Hacia el final de la tarde me encontraba en lo alto de unos acantilados rocosos, contemplando el mar. La Isla de los Antílopes, y detrás de ella una neblina que debía de ser Isla Mezquina. Estaba al norte de Forja. La carretera costera que conducía a casa atravesaría directamente las ruinas de esa ciudad. No era una perspectiva reconfortante.
¿Y ahora qué?
Al anochecer volvía a encontrarme en lo alto de la loma, arrebujado entre dos peñascos. Había decidido que aquel lugar era tan bueno para esperar como cualquier otro. Pese a todas mis dudas, me quedaría donde me habían dejado hasta que llegara la hora de establecer contacto. Comí un poco de pan con pescado en salazón y bebí con moderación del agua que llevaba conmigo. Entre las ropas que había embalado había una capa. Me embocé en ella y deseché tenazmente todo pensamiento de encender un fuego. Por pequeño que fuera, sería como una baliza para todo transeúnte de la polvorienta carretera que bordeaba la colina.

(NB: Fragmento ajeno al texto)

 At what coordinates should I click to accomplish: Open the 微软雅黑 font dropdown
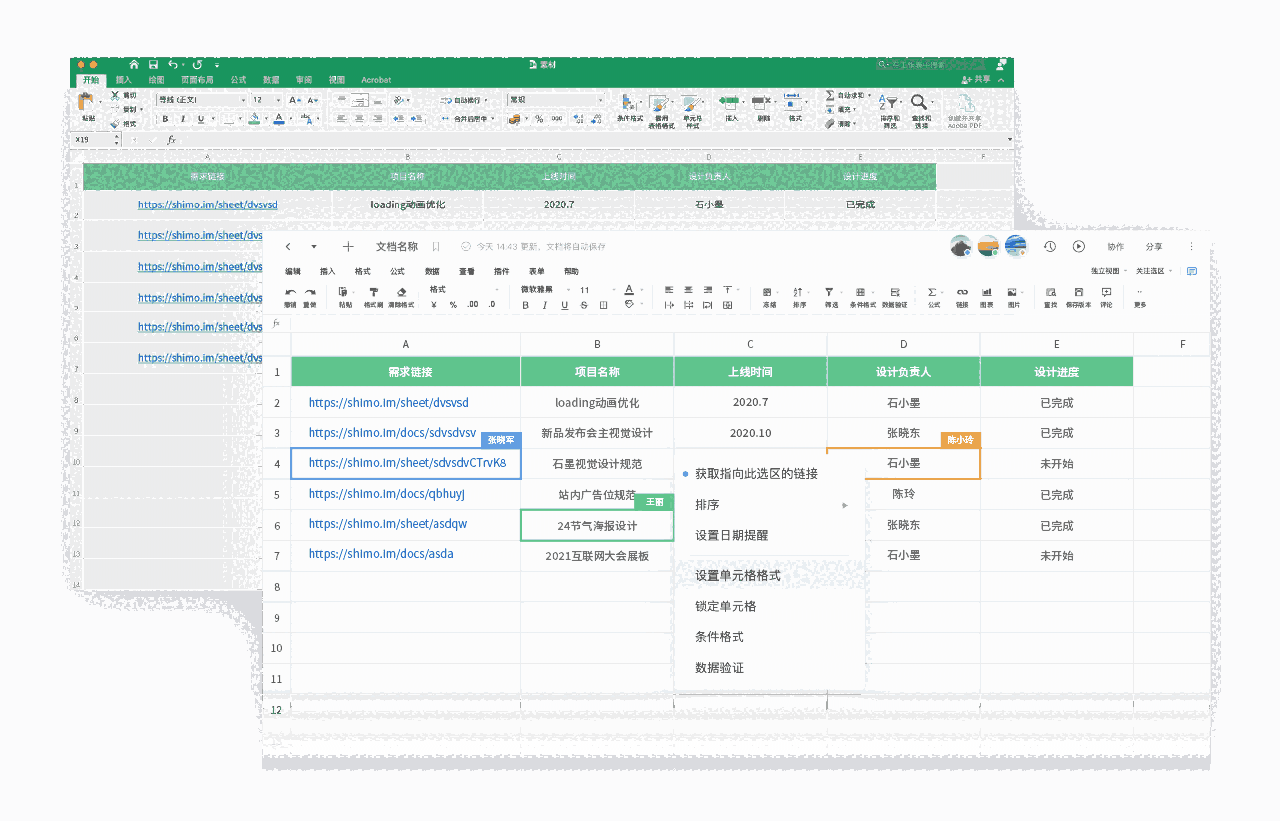[543, 290]
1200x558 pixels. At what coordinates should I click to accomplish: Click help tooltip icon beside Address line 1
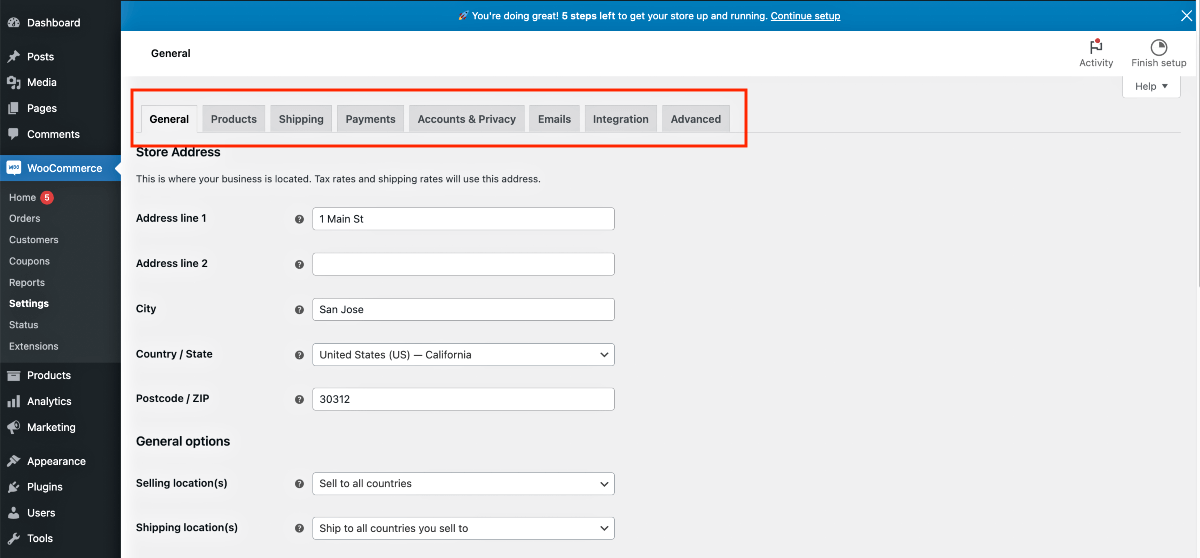click(x=299, y=219)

Creo que no hay nada más cruelmente tedioso que el nerviosismo pertinaz. Procuré meditar, abrirme a la Habilidad de Galeno, sin dejar de tiritar de frío y negándome a admitir que estaba asustado. El niño en mi interior no paraba de imaginarse siniestras figuras harapientas que reptaban en silencio por la ladera a mi alrededor, forjados que me apalearían y asesinarían para arrebatarme la capa y la comida que guardaba en mi bolsa. Había cortado una vara cuando regresaba a mi colina, y la asía con ambas manos, aunque se me antojaba un arma más bien endeble. Dormité alguna vez pese a mis temores, pero en mis sueños siempre aparecía Galeno regocijándose por mi fracaso mientras los forjados cerraban su cerco sobre mí, y siempre acababa despertándome sobresaltado para escudriñar desquiciado en rededor y ver si mis pesadillas se habían hecho realidad.
Contemplé el amanecer entre los árboles y me pasé toda la mañana durmiendo sincopadamente. La tarde trajo consigo una especie de paz exhausta. Me entretuve sondeando la vida salvaje de la ladera. Los ratones y las aves canoras eran poco más que brillantes chispazos de hambre en mi cabeza, y los conejos poco más que eso, pero había un zorro gobernado por el deseo de aparearse, y a lo lejos un alce machacaba el terciopelo de sus astas contra un árbol con la misma determinación del herrero que golpea su yunque. La tarde fue interminable. Era sorprendente cómo me costaba aceptar, mientras anochecía, que no había sentido nada, ni la menor presión de la Habilidad. O bien no me había llamado o bien yo no lo había oído. Cené mi pan y mi pescado a oscuras y me dije que daba igual. Pasé un rato intentando insuflarme ánimos a partir de mi enfado, pero mi desolación era demasiado tenebrosa y tenaz para sucumbir a las llamas de la ira. Estaba seguro de que Galeno me había engañado, aunque jamás podría demostrarlo, ni siquiera a mí mismo. Tendría que preguntarme siempre si el desprecio que me profesaba estaba justificado. En completa oscuridad, apoyé la espalda en la roca, crucé la vara sobre mis rodillas y me propuse dormir.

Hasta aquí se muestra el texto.